* WORK ORDER *
Leave the pictures out and print, word for word, the lines below from the one with "Click the Fee: £97.2 badge for 01/09/2024" through the final line.

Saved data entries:
────────────────────────────────────────
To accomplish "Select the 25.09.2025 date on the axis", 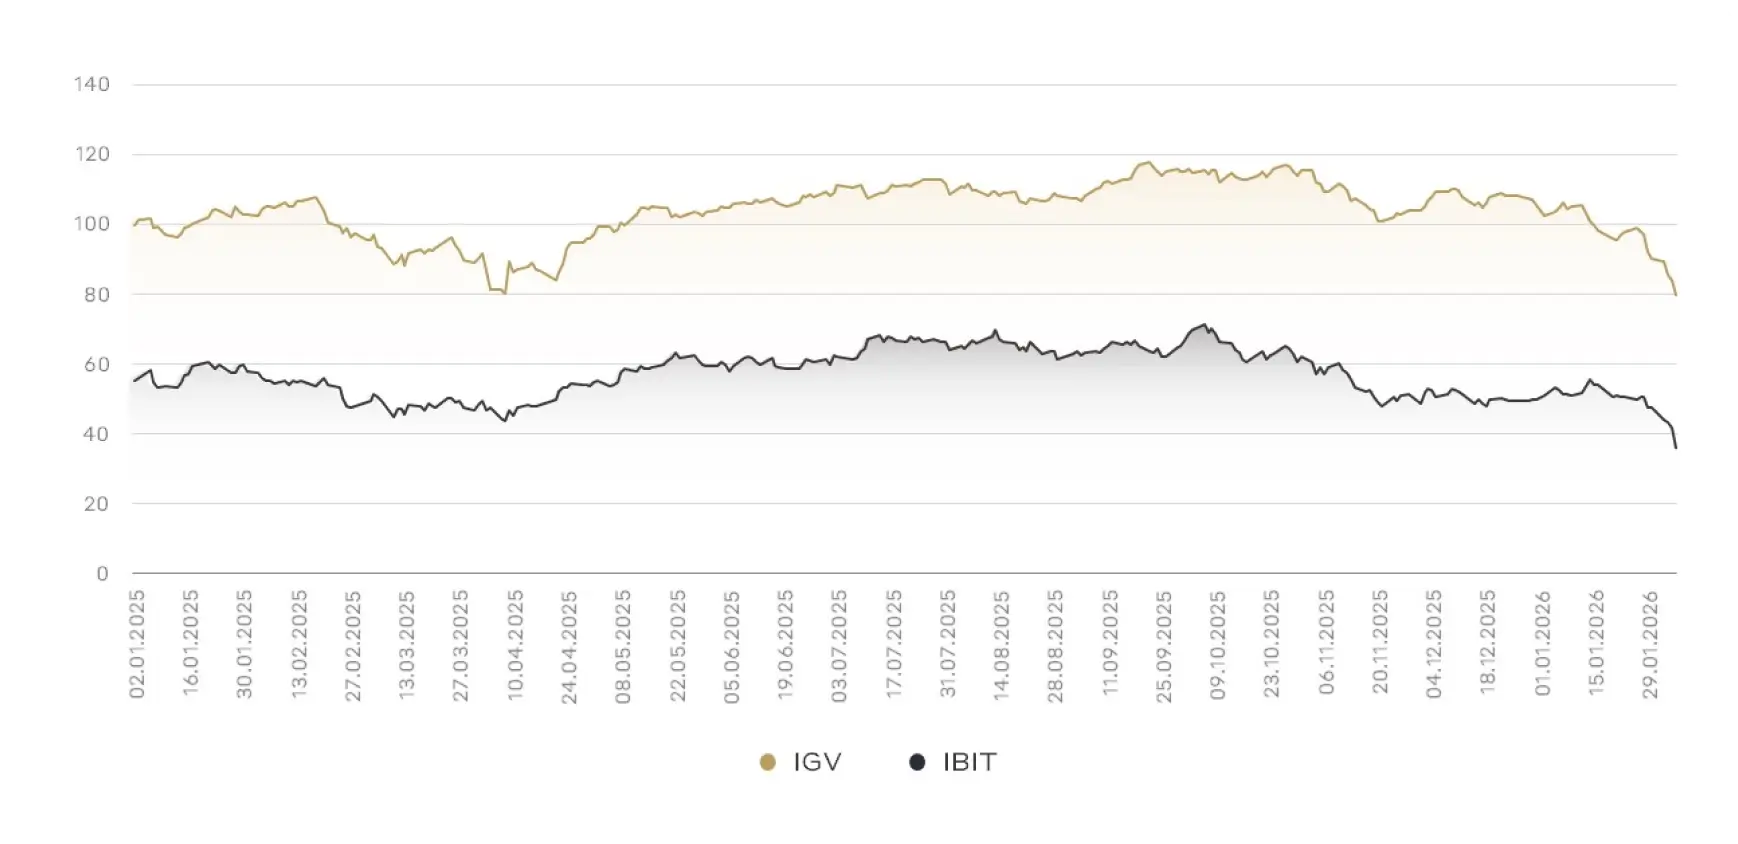I will (1164, 645).
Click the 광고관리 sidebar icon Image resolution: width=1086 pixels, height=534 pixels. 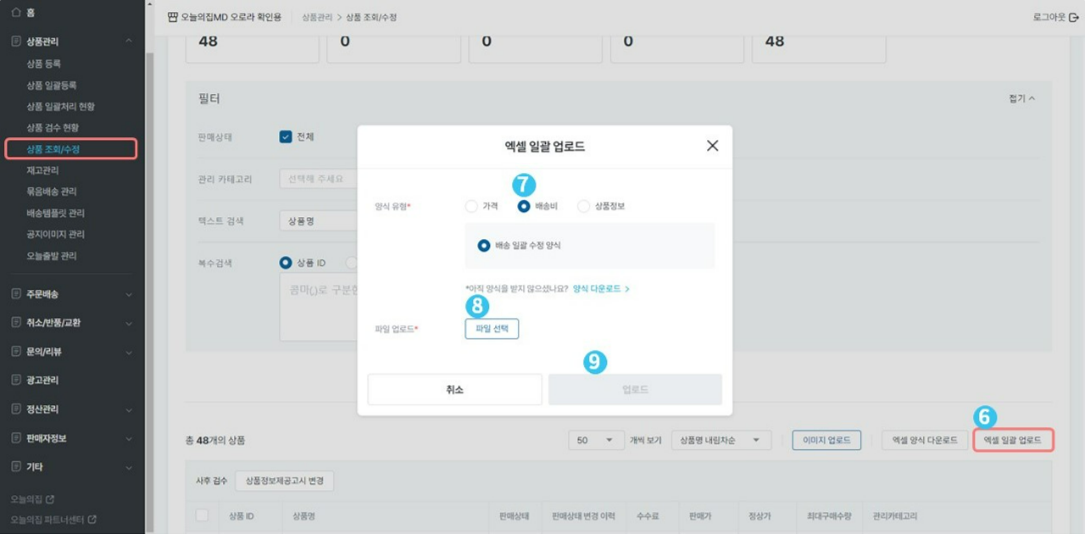[x=16, y=381]
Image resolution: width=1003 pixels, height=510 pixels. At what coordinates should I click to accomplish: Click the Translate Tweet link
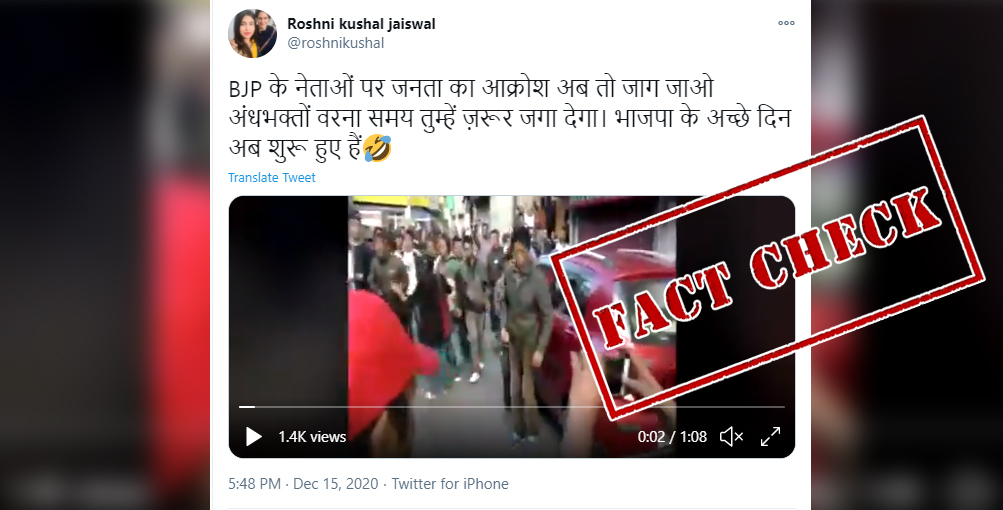pos(272,177)
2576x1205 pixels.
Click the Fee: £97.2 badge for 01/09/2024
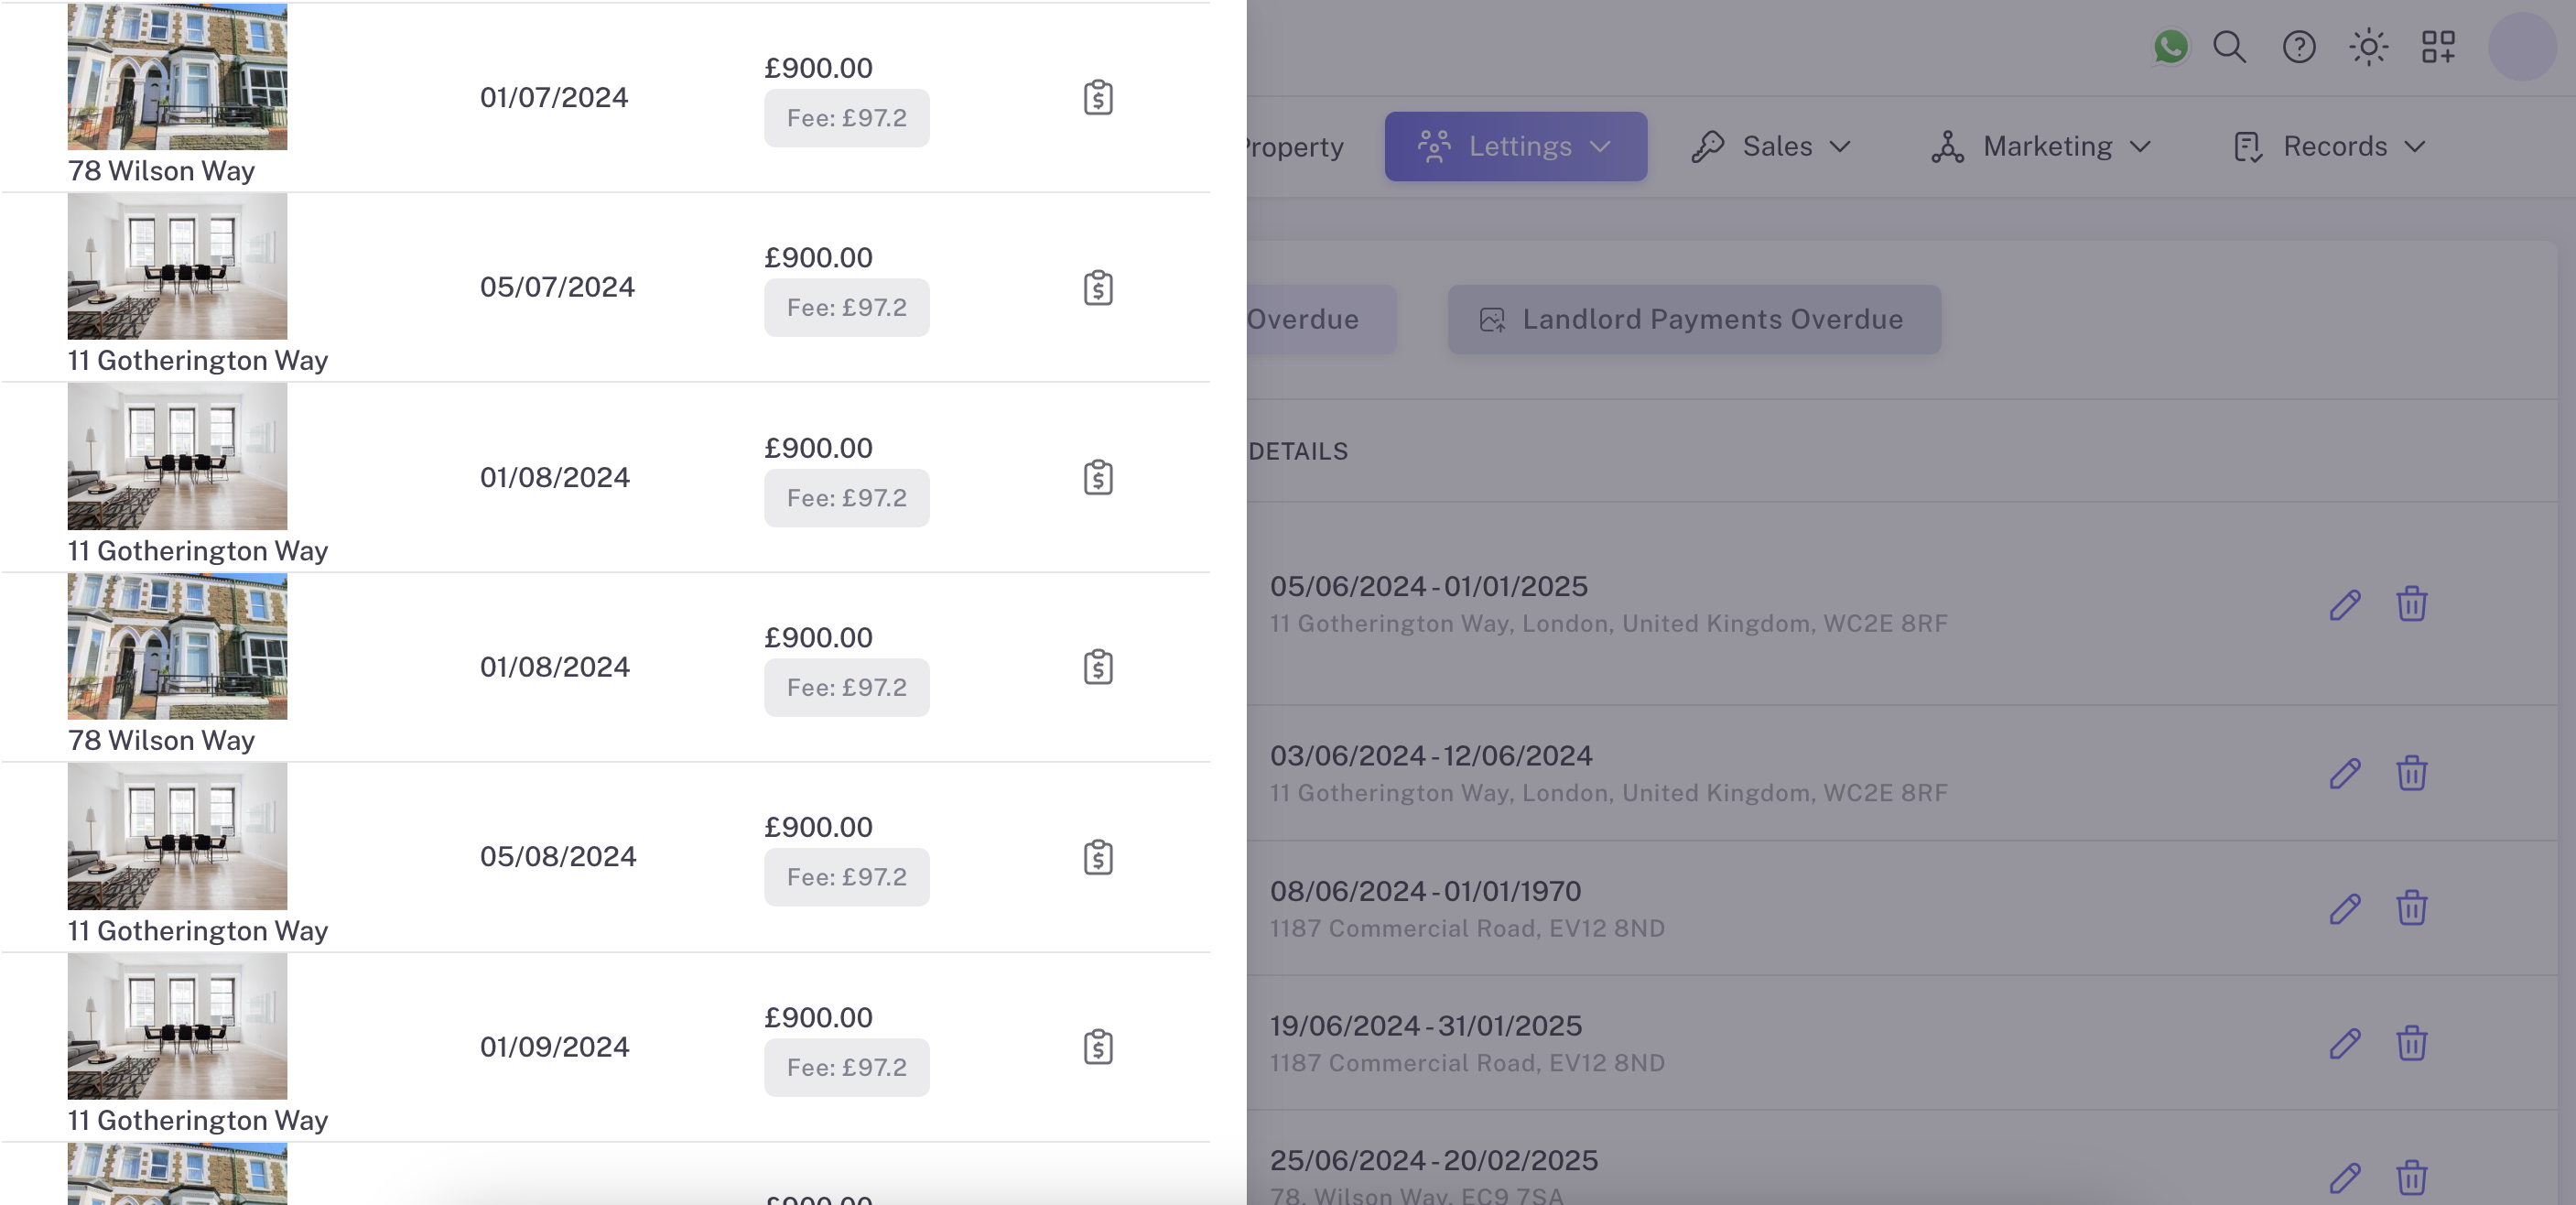pyautogui.click(x=846, y=1067)
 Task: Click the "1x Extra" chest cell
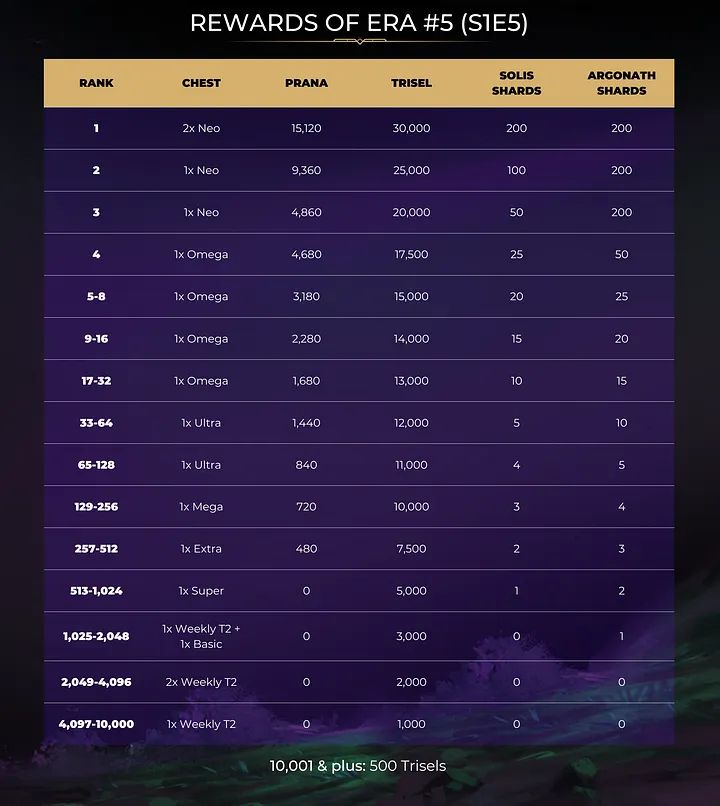(201, 549)
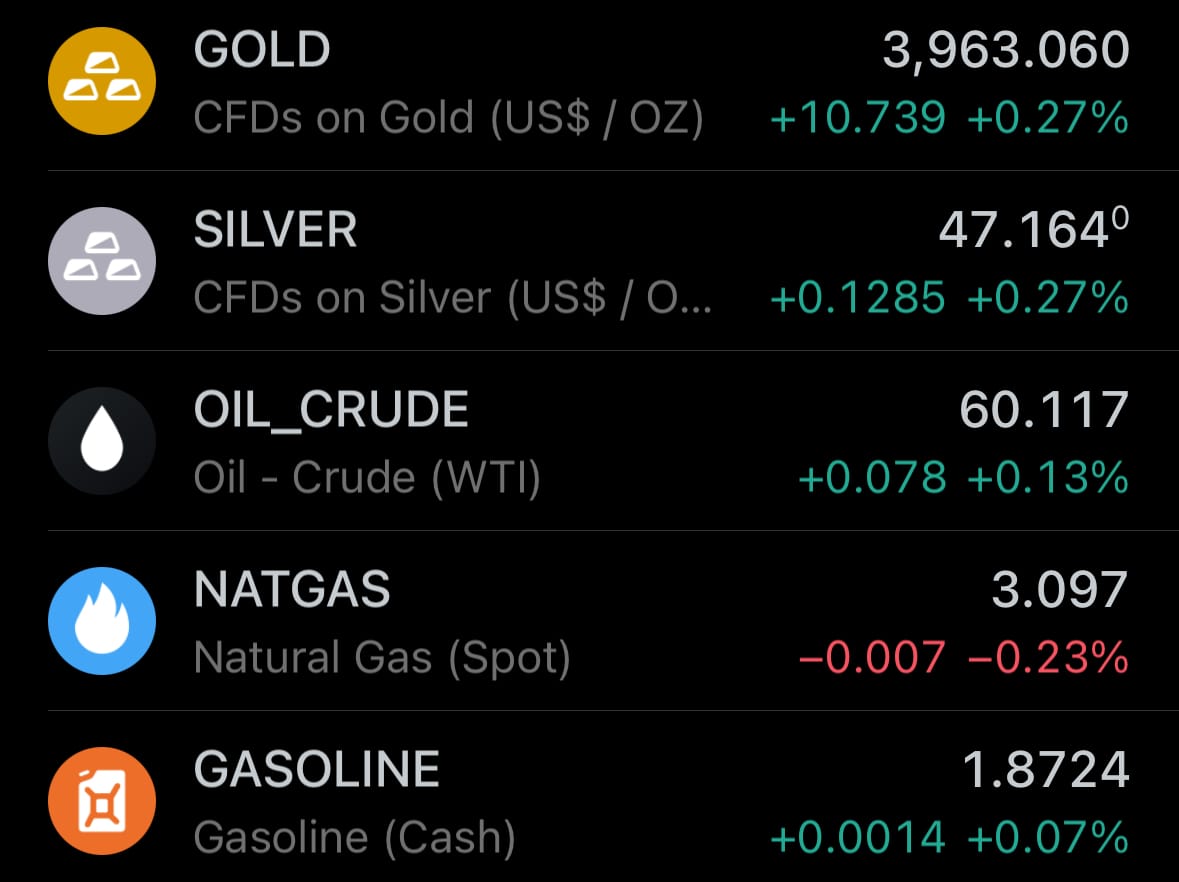Tap the red −0.23% natural gas change

coord(1048,658)
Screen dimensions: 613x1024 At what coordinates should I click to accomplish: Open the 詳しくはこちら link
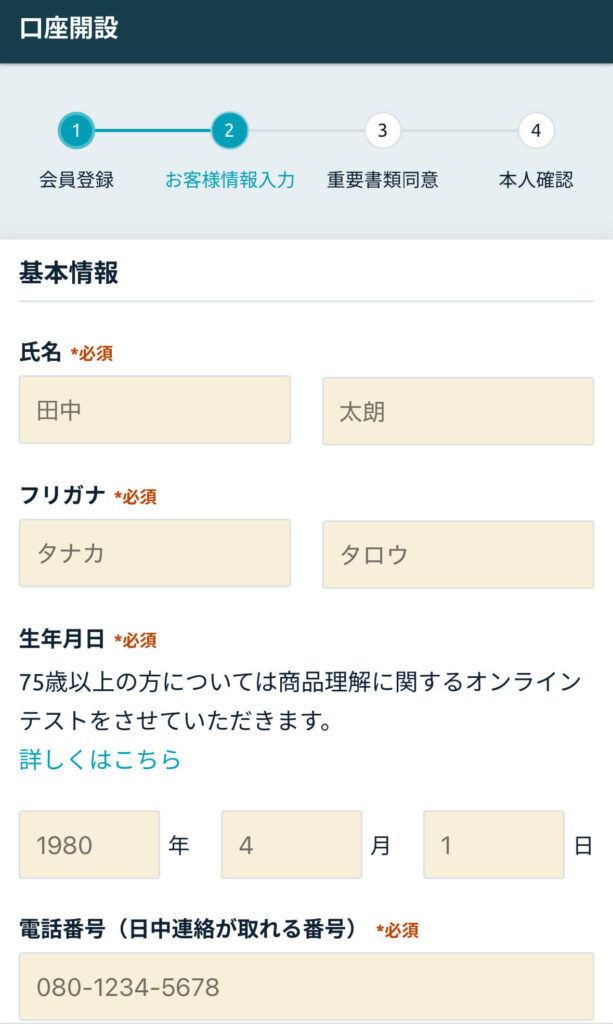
────────────────────────────────────────
* TASK SOLUTION *
Click the Fee: £97.2 badge for 01/09/2024
pyautogui.click(x=846, y=1067)
 Task: Click the "1x Extra" chest cell
(201, 549)
Tap the red −0.23% natural gas change

coord(1048,658)
Screen dimensions: 613x1024 At what coordinates should I click to accomplish: Open the 詳しくはこちら link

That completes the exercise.